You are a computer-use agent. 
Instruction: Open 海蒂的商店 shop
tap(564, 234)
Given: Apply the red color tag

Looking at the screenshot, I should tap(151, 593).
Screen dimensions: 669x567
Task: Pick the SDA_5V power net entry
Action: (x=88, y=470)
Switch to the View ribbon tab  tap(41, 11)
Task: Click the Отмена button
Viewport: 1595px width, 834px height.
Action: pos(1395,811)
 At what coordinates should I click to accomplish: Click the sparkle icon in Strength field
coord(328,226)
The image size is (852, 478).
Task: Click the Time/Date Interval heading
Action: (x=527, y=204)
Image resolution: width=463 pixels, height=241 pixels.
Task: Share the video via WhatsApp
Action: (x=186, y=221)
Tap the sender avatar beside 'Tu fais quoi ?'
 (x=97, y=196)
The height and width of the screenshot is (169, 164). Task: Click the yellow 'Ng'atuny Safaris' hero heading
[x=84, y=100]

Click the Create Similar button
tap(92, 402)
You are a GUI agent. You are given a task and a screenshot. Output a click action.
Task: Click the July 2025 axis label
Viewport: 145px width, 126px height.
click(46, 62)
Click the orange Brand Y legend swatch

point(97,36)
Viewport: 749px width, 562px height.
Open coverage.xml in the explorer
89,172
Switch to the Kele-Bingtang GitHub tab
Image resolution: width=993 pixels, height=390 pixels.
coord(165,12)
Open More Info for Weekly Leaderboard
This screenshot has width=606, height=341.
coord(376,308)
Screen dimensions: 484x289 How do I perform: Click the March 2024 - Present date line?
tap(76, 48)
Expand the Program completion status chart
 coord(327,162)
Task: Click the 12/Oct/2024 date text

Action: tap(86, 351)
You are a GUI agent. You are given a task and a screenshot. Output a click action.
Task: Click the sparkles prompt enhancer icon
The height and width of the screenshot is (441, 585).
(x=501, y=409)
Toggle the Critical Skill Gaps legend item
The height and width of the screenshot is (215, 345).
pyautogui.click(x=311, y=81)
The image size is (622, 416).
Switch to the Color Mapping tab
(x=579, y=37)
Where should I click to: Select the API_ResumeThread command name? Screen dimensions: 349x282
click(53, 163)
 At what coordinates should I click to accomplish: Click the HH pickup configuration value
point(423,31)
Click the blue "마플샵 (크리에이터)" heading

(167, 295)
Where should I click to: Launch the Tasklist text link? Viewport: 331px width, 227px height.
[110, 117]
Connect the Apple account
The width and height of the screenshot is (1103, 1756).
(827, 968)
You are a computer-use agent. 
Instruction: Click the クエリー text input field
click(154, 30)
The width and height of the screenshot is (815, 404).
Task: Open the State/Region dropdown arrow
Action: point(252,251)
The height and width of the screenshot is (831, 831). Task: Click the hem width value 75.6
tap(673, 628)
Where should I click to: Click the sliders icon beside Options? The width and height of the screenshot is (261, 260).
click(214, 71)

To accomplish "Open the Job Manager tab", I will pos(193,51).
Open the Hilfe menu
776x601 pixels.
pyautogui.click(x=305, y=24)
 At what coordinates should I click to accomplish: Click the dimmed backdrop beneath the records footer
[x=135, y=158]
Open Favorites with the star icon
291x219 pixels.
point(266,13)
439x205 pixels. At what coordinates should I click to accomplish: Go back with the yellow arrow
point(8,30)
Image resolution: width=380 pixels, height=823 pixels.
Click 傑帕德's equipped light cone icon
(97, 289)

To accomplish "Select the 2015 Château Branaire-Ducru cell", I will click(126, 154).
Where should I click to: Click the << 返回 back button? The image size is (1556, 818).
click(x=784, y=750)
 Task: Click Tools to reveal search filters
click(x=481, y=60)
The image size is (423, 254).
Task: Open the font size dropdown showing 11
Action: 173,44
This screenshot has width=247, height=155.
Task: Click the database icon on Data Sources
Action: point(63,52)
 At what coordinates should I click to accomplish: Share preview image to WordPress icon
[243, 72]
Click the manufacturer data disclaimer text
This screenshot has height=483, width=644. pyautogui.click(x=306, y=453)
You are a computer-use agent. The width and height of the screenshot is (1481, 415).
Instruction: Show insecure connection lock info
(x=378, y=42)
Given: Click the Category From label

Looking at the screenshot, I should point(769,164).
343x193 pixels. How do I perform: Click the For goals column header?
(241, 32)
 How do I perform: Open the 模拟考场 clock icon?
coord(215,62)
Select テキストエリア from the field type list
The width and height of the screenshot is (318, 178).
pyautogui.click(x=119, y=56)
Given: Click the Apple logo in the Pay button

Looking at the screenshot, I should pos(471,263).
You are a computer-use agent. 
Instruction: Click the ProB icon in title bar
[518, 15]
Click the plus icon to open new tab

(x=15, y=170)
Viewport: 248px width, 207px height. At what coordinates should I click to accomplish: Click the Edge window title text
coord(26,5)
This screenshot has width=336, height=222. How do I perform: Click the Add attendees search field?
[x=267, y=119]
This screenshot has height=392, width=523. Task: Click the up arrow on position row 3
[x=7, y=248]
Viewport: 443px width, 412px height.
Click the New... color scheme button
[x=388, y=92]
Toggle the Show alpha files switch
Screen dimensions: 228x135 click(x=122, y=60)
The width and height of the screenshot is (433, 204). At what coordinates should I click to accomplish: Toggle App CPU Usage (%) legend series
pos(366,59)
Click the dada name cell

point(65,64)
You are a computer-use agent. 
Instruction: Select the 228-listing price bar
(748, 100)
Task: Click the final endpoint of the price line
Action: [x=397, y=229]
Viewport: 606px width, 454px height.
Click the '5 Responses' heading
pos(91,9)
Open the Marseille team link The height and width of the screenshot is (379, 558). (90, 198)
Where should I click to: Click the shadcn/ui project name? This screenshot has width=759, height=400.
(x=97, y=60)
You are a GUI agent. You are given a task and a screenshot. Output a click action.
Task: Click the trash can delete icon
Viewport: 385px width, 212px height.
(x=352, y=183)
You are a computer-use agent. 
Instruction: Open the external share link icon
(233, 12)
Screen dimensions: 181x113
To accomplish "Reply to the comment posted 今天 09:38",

(Problem):
The full set of entries above needs to be restated word for word.

(Answer to the exercise):
You are a computer-use agent. 
Instruction: Open 海蒂的商店 shop
tap(564, 234)
Given: Apply the red color tag

Looking at the screenshot, I should tap(151, 593).
Screen dimensions: 669x567
Task: Pick the SDA_5V power net entry
Action: (x=88, y=470)
Switch to the View ribbon tab  tap(41, 11)
Task: Click the Отмена button
Viewport: 1595px width, 834px height.
Action: pos(1395,811)
 At what coordinates should I click to accomplish: Click the sparkle icon in Strength field
coord(328,226)
The image size is (852, 478).
Task: Click the Time/Date Interval heading
Action: (x=527, y=204)
Image resolution: width=463 pixels, height=241 pixels.
Task: Share the video via WhatsApp
Action: (x=186, y=221)
Tap the sender avatar beside 'Tu fais quoi ?'
 (x=97, y=196)
The height and width of the screenshot is (169, 164). Task: Click the yellow 'Ng'atuny Safaris' hero heading
[x=84, y=100]

Click the Create Similar button
tap(92, 402)
You are a GUI agent. You are given a task and a screenshot. Output a click action.
Task: Click the July 2025 axis label
Viewport: 145px width, 126px height.
click(46, 62)
Click the orange Brand Y legend swatch

point(97,36)
Viewport: 749px width, 562px height.
Open coverage.xml in the explorer
89,172
Switch to the Kele-Bingtang GitHub tab
Image resolution: width=993 pixels, height=390 pixels.
coord(165,12)
Open More Info for Weekly Leaderboard
This screenshot has width=606, height=341.
coord(376,308)
Screen dimensions: 484x289 How do I perform: Click the March 2024 - Present date line?
tap(76, 48)
Expand the Program completion status chart
 coord(327,162)
Task: Click the 12/Oct/2024 date text

Action: tap(86, 351)
You are a GUI agent. You are given a task and a screenshot. Output a click action.
Task: Click the sparkles prompt enhancer icon
The height and width of the screenshot is (441, 585).
(x=501, y=409)
Toggle the Critical Skill Gaps legend item
The height and width of the screenshot is (215, 345).
pyautogui.click(x=311, y=81)
The image size is (622, 416).
Switch to the Color Mapping tab
(x=579, y=37)
Where should I click to: Select the API_ResumeThread command name? Screen dimensions: 349x282
click(53, 163)
 At what coordinates should I click to accomplish: Click the HH pickup configuration value
point(423,31)
Click the blue "마플샵 (크리에이터)" heading

(167, 295)
Where should I click to: Launch the Tasklist text link? Viewport: 331px width, 227px height.
[110, 117]
Connect the Apple account
The width and height of the screenshot is (1103, 1756).
(827, 968)
You are a computer-use agent. 
Instruction: Click the クエリー text input field
click(154, 30)
The width and height of the screenshot is (815, 404).
Task: Open the State/Region dropdown arrow
Action: point(252,251)
The height and width of the screenshot is (831, 831). Task: Click the hem width value 75.6
tap(673, 628)
Where should I click to: Click the sliders icon beside Options? The width and height of the screenshot is (261, 260).
click(214, 71)

To accomplish "Open the Job Manager tab", I will pos(193,51).
Open the Hilfe menu
776x601 pixels.
pyautogui.click(x=305, y=24)
 At what coordinates should I click to accomplish: Click the dimmed backdrop beneath the records footer
[x=135, y=158]
Open Favorites with the star icon
291x219 pixels.
point(266,13)
439x205 pixels. At what coordinates should I click to accomplish: Go back with the yellow arrow
point(8,30)
Image resolution: width=380 pixels, height=823 pixels.
Click 傑帕德's equipped light cone icon
(97, 289)

To accomplish "Select the 2015 Château Branaire-Ducru cell", I will click(126, 154).
Where should I click to: Click the << 返回 back button? The image size is (1556, 818).
click(x=784, y=750)
 Task: Click Tools to reveal search filters
click(x=481, y=60)
The image size is (423, 254).
Task: Open the font size dropdown showing 11
Action: 173,44
This screenshot has width=247, height=155.
Task: Click the database icon on Data Sources
Action: point(63,52)
 At what coordinates should I click to accomplish: Share preview image to WordPress icon
[243, 72]
Click the manufacturer data disclaimer text
This screenshot has height=483, width=644. pyautogui.click(x=306, y=453)
You are a computer-use agent. The width and height of the screenshot is (1481, 415).
Instruction: Show insecure connection lock info
(x=378, y=42)
Given: Click the Category From label

Looking at the screenshot, I should point(769,164).
343x193 pixels. How do I perform: Click the For goals column header?
(241, 32)
 How do I perform: Open the 模拟考场 clock icon?
coord(215,62)
Select テキストエリア from the field type list
The width and height of the screenshot is (318, 178).
pyautogui.click(x=119, y=56)
Given: Click the Apple logo in the Pay button

Looking at the screenshot, I should pos(471,263).
You are a computer-use agent. 
Instruction: Click the ProB icon in title bar
[518, 15]
Click the plus icon to open new tab

(x=15, y=170)
Viewport: 248px width, 207px height. At what coordinates should I click to accomplish: Click the Edge window title text
coord(26,5)
This screenshot has width=336, height=222. How do I perform: Click the Add attendees search field?
[x=267, y=119]
This screenshot has height=392, width=523. Task: Click the up arrow on position row 3
[x=7, y=248]
Viewport: 443px width, 412px height.
Click the New... color scheme button
[x=388, y=92]
Toggle the Show alpha files switch
Screen dimensions: 228x135 click(x=122, y=60)
The width and height of the screenshot is (433, 204). At what coordinates should I click to accomplish: Toggle App CPU Usage (%) legend series
pos(366,59)
Click the dada name cell

point(65,64)
You are a computer-use agent. 
Instruction: Select the 228-listing price bar
(748, 100)
Task: Click the final endpoint of the price line
Action: [x=397, y=229]
Viewport: 606px width, 454px height.
Click the '5 Responses' heading
pos(91,9)
Open the Marseille team link The height and width of the screenshot is (379, 558). (90, 198)
Where should I click to: Click the shadcn/ui project name? This screenshot has width=759, height=400.
(x=97, y=60)
You are a GUI agent. You are given a task and a screenshot. Output a click action.
Task: Click the trash can delete icon
Viewport: 385px width, 212px height.
(x=352, y=183)
You are a computer-use agent. 
Instruction: Open the external share link icon
(233, 12)
Screen dimensions: 181x113
To accomplish "Reply to the comment posted 今天 09:38",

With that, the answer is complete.